Polymerase chain reaction analysis of hepatitis B virus DNA in formalin-fixed, paraffin-embedded liver biopsies from alcoholics using a simplified and standardized amplification protocol.

Sixty-seven formalin-fixed and paraffin-embedded liver biopsies from HBsAg-negative alcoholics without previous blood transfusions or intravenous drug abuse were analyzed for the presence of low-level hepatitis B virus DNA by the polymerase chain reaction. To simplify and standardize the amplification procedure, aliquots of a complete polymerase chain reaction mix were prepared and frozen for storage; random samples were tested prior to analysis of clinical material. Freezing and storage of the aliquots did not affect the activity of Taq polymerase. One large batch of ready-to-use aliquots could thus be used as a standardized polymerase chain reaction kit for all experiments. The suitability of the extracted material for polymerase chain reaction analysis was tested in two ways. First, the absence of nonspecific polymerase chain reaction inhibitors was demonstrated in all samples by amplifying cloned hepatitis B virus DNA in the presence of extracted material. Second, the integrity of the extracted DNA was tested by amplifying a segment of the beta-globin gene.
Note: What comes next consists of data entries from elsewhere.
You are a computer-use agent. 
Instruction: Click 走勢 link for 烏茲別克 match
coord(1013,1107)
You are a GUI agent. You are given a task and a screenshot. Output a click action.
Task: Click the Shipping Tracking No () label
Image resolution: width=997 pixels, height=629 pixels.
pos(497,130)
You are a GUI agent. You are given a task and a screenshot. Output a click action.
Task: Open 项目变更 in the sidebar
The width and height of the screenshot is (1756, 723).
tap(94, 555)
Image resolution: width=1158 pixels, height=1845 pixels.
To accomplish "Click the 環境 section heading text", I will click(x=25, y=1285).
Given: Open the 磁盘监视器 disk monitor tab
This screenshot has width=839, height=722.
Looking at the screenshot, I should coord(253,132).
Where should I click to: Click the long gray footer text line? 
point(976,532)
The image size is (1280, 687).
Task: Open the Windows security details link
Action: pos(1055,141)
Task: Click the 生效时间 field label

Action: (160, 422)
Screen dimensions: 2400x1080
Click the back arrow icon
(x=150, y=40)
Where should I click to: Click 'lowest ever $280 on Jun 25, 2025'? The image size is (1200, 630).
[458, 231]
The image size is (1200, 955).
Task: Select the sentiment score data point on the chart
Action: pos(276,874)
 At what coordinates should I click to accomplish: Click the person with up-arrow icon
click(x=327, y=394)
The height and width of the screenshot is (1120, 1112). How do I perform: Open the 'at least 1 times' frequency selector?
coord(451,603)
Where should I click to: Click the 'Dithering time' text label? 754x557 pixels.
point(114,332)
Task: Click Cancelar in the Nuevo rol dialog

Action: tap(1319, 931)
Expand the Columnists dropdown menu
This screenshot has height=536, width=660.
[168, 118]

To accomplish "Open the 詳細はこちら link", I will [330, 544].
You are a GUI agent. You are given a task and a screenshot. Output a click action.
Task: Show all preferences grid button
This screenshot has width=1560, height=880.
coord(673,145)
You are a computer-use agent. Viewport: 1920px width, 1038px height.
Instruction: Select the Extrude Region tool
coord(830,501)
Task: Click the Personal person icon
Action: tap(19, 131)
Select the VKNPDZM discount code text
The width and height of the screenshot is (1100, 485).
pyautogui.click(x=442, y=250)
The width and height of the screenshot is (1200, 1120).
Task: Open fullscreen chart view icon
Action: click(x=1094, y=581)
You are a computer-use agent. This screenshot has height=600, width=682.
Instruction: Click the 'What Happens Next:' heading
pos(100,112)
Twenty-three samples were beta-globin DNA positive and thus contained sufficient amounts of nondegraded DNA. These results emphasize the importance of testing both the absence of nonspecific inhibitors and DNA integrity in DNA samples extracted from fixed tissue. Among the 23 beta-globin positive samples, 12 had cirrhosis (52.1%). Two of these samples were hepatitis B virus DNA positive (8.7%); one of these cases had cirrhosis. Thus, even in the absence of common risk factors, the incidence of hepatitis B virus in this alcoholic population was increased compared to the general population.